Maria Aparecida Silva Bento, filha de um motorista e uma
servente, com sete irmãos, da zona norte de São Paulo, foi a primeira de sua
família, a concluir o ensino superior, possuir um carro e ter um cargo de
executiva numa grande empresa. Se formou em psicologia em 1977 pela Faculdade
de Filosofia, Ciências e Letras Farias Brito, e mais tarde, após deixar o setor
privado, em 1992, tornou-se mestre psicologia social pela PUC-SP e doutora em Psicologia
Escolar e do Desenvolvimento Humano pela USP no ano de 2002.
Iniciou sua vida profissional como professora da educação
básica, após isso, trabalhou como executiva no âmbito dos Recursos Humanos, nesse
período, observou de perto a disparidade racial, a grande diferença de
oportunidades entre brancos e negros no ambiente corporativo brasileiro. Nesse
contexto, Cida, que sempre se considerou desde criança, uma pessoa que não
aceitava injustiças, resolveu continuar sua progressão acadêmica concentrada
nas pesquisas relativas a discriminação racial, e em sentido mais estrito, o
espaço da mulher negra no mercado de trabalho; entrando, como coordenadora da
área de discriminação racial no Trabalho, no Conselho da Comunidade Negra do
Estado de São Paulo.
Buscando criar uma base representativa e protetiva da
equidade de gênero e raça na sociedade, desde o direito à justiça ao mercado de
trabalho, criou, em conjunto com Ivair Augusto Alves do Santos e Hédio Silva
Júnior, o CEERT (Centro de Estudos das Relações de Trabalho e Desigualdades). Essa
organização, busca trabalhar os processos seletivos das empresas brasileiras,
para que esses não venham a utilizar o preconceito e a discriminação nas
prerrogativas de contratação, progressão e também, facilitem a inserção e
progressão de mulheres, principalmente, negras; para além disso, ainda desenvolve programas
educacionais voltadas a uma consciência negra nas escolas, como pode ser
observado no que Cida, em entrevistas, comenta sobre suas atividades e
objetivos:
“A gente queria ensinar
crianças brancas e negras a possibilidade de uma sociedade justa e que não
havia a supremacia viabilizada nos livros didáticos e nas escolas, com a
ausência de negros nos livros, nas discussões. Além de pressionar o Estado
brasileiro a cumprir a legislação que estabelece as diretrizes e bases da
educação nacional e que fala em equidade e respeito à diferença. Uma das
grandes conquistas nessa área, em 2003, é a lei 10.639, que obriga o ensino da
história da África e dos africanos nas escolas.”

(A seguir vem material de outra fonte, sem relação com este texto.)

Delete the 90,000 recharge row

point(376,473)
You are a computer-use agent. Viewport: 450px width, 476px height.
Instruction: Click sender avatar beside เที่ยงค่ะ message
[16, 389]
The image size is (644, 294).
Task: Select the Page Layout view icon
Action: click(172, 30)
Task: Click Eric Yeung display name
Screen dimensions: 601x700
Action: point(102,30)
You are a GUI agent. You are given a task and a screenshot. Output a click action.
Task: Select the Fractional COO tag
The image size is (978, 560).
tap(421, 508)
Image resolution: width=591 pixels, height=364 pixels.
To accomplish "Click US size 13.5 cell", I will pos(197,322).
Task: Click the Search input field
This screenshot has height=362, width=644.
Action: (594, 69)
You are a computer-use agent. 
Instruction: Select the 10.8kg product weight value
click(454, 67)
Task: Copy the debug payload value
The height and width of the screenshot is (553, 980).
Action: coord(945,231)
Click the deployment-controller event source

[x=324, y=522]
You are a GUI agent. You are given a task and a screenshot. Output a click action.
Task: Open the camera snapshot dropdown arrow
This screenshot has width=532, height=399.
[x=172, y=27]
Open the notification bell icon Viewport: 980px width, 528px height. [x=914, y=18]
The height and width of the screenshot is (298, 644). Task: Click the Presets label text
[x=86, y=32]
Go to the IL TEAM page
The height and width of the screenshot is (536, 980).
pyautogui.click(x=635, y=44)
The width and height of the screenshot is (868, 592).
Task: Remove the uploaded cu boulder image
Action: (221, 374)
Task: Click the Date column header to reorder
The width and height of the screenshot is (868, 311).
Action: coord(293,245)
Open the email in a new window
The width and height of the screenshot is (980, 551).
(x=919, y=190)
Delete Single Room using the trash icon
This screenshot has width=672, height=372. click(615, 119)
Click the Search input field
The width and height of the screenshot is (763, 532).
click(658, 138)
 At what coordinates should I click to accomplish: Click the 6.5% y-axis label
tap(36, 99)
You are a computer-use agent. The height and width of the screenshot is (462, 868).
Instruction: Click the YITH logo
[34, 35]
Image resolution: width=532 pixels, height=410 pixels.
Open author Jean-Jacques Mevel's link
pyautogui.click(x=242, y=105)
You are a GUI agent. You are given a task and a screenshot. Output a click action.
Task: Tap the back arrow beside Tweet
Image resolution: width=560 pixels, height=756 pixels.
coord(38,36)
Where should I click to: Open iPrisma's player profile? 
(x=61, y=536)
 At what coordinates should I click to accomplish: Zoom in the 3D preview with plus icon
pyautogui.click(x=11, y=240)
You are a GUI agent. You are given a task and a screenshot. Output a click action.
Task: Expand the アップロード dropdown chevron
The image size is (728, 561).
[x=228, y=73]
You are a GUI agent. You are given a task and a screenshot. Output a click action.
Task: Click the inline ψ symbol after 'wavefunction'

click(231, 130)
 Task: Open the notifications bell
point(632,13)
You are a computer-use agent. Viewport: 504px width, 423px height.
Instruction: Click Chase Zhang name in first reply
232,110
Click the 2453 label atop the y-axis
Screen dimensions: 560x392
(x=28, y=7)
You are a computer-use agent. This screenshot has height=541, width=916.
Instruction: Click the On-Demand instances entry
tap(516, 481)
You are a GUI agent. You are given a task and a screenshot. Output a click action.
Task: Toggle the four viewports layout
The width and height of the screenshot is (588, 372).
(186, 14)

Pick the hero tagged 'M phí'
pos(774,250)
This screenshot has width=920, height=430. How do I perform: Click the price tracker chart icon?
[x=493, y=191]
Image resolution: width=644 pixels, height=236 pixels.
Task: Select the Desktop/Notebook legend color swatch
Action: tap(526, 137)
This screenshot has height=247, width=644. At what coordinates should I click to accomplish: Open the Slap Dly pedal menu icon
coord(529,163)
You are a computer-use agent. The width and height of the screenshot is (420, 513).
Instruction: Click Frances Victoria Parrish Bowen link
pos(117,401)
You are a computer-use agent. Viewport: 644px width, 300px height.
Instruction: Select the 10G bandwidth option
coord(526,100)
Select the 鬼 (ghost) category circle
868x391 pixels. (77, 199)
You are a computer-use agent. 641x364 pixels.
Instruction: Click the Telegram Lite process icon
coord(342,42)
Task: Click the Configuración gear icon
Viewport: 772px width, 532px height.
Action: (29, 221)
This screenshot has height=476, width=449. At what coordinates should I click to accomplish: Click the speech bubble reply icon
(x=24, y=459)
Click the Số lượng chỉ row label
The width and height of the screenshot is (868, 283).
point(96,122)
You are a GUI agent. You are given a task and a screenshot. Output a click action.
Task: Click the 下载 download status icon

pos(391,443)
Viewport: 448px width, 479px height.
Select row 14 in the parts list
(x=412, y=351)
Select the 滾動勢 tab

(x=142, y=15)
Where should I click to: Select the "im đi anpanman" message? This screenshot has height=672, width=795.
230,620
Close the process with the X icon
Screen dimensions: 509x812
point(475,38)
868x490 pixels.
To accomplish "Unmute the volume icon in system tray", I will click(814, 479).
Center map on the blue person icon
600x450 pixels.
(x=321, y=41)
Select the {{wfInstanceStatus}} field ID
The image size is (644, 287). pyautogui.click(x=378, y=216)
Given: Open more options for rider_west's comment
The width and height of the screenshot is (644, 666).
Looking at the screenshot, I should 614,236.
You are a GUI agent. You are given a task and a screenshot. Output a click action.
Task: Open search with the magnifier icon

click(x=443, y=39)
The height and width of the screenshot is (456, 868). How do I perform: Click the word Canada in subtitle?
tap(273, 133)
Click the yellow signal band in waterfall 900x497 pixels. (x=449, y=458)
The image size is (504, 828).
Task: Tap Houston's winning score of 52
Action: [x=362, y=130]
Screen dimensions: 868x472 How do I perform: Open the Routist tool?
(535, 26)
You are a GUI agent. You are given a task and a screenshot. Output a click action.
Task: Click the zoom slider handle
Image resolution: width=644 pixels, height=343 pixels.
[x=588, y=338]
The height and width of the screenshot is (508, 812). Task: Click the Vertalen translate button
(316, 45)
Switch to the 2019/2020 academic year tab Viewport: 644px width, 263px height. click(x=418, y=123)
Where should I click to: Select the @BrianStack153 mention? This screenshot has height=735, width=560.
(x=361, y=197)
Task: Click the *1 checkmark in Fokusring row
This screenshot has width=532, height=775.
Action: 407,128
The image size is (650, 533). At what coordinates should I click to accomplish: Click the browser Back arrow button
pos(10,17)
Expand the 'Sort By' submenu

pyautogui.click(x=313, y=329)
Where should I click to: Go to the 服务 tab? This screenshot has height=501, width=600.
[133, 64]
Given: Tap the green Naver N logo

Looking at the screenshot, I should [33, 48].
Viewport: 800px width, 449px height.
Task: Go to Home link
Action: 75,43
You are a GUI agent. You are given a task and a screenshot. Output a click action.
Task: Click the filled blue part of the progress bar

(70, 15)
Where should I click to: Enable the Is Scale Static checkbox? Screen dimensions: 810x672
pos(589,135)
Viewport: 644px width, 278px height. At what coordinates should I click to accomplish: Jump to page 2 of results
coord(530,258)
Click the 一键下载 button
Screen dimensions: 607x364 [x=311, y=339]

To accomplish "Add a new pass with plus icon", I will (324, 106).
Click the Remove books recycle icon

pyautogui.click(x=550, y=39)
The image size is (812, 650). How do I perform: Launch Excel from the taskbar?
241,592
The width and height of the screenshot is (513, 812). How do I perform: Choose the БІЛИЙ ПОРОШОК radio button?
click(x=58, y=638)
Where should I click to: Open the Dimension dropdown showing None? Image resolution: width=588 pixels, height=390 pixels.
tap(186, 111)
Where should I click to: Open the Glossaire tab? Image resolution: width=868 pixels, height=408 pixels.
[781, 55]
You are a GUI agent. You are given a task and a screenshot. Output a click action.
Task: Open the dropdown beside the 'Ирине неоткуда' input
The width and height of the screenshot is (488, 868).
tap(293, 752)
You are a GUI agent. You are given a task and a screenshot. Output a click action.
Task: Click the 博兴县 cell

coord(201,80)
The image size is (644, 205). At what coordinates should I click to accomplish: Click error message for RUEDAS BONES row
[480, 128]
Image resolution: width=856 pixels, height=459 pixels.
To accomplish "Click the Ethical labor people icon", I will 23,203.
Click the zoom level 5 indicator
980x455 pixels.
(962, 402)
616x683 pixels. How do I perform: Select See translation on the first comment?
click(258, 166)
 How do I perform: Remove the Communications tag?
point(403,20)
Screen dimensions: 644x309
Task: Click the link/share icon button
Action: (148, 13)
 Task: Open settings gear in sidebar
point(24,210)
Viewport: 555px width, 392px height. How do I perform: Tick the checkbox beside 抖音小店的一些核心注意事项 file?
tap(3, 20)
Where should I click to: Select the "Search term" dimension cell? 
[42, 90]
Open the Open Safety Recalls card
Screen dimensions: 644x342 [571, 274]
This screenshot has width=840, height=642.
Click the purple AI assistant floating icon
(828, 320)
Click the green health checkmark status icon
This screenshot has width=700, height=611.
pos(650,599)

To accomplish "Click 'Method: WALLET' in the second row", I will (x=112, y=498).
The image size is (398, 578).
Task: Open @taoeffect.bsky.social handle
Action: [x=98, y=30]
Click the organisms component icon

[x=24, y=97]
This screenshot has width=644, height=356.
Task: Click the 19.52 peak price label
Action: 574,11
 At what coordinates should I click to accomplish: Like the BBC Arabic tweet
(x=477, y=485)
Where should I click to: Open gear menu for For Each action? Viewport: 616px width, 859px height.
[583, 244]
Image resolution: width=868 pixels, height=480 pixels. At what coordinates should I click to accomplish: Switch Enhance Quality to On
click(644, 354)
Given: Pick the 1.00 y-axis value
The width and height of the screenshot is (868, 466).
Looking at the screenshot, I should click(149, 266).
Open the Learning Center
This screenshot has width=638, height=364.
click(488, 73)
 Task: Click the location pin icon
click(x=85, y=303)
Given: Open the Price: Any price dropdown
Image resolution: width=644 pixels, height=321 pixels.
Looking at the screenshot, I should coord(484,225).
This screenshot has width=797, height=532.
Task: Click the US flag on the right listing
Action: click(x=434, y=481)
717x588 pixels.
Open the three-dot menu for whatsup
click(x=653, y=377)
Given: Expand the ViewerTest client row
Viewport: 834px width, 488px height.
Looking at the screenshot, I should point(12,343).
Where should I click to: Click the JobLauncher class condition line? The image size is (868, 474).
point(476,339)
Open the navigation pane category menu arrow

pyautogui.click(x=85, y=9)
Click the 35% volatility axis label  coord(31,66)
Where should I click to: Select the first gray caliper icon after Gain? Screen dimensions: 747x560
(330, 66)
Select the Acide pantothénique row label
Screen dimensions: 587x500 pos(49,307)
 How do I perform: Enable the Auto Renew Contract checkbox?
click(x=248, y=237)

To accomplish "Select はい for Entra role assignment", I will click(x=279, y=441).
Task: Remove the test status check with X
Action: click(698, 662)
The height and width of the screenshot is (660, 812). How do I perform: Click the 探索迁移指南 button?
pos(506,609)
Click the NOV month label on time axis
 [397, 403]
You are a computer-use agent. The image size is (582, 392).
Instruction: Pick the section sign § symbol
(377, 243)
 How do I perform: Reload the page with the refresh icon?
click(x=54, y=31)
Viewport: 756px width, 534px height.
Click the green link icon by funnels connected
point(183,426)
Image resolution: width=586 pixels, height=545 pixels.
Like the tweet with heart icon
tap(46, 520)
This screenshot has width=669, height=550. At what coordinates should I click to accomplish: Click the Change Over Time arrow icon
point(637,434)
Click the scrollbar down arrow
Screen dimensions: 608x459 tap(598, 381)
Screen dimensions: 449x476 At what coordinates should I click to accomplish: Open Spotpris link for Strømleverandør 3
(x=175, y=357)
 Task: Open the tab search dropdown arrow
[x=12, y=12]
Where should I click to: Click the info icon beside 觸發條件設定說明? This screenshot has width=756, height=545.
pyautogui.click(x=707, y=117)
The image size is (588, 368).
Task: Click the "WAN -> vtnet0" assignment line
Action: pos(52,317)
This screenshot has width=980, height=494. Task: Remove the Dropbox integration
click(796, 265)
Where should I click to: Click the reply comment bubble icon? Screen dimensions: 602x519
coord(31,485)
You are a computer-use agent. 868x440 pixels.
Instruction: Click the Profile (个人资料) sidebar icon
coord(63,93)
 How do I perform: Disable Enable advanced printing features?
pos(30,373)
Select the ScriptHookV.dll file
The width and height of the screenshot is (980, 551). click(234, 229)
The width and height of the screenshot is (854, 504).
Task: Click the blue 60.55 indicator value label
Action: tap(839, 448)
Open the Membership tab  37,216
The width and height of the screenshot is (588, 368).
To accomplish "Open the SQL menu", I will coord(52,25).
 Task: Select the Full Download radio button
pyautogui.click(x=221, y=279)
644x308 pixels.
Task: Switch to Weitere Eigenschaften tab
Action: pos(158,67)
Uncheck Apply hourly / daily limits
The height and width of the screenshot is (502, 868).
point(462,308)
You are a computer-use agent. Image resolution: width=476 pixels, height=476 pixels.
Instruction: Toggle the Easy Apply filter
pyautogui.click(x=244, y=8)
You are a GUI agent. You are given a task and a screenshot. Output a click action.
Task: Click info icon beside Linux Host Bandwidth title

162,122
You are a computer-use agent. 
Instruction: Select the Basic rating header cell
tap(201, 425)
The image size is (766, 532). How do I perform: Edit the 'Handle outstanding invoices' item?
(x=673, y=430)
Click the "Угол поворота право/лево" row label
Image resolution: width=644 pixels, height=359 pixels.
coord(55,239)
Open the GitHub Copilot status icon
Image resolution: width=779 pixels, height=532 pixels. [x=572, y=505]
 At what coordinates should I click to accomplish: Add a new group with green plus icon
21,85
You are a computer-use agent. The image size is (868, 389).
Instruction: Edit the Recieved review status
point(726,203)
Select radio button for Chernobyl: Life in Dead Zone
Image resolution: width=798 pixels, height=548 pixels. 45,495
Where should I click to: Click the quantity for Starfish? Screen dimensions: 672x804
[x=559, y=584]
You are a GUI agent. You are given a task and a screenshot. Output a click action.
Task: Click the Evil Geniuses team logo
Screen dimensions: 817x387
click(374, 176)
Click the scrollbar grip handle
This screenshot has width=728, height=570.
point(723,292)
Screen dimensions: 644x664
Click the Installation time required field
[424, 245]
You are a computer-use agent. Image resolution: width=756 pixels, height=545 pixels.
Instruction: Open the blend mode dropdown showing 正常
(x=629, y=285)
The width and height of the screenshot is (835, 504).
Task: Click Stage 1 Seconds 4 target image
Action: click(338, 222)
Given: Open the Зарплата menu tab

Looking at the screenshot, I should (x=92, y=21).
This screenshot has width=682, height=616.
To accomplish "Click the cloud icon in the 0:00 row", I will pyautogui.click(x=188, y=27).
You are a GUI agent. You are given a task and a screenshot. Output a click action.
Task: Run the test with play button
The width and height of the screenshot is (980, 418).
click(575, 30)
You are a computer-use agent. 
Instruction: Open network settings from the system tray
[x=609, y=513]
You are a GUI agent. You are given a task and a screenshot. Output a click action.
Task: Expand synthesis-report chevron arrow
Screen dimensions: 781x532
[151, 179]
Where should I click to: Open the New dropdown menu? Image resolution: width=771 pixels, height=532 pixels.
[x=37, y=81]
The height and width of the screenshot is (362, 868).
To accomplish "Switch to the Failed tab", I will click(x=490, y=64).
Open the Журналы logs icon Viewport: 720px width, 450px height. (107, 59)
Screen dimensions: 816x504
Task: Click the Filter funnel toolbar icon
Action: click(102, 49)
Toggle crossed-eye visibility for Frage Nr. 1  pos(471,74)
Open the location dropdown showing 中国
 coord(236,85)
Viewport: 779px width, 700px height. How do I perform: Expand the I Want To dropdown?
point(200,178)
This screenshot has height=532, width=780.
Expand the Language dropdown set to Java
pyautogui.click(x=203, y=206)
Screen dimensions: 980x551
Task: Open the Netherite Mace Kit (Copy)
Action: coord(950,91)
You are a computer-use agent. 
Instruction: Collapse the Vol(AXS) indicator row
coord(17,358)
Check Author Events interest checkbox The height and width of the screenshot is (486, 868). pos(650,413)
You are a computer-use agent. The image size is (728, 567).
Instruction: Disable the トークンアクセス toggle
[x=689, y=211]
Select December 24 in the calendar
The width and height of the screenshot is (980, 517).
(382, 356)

(https://believe.earth/pt-br/cida-bento-diversidade-faz-bem-para-todo-mundo/)
“Ampliar a utopia de
mudanças sociais, evidenciando que não há direitos humanos, não há democracia,
não há desenvolvimento possível se mais da metade da população permanecer
excluída e sub representada nos diferentes espaços sociais.”
(https://www.panoramamercantil.com.br/o-racismo-e-forte-no-brasil-cida-bento-doutora-em-psicologia-social-e-co-fundadora-do-ceert/)
“é perceber que os
processos precisam ser olhados para serem mais inclusivos e que as formas de
comunicação e os ambientes do interior da instituição têm de se abrir para ser
mais diversos. É pensar negros em cargos de liderança, de vanguarda, entender
que eles têm de ter oportunidades de ser treinados e de encarreiramento mesmo.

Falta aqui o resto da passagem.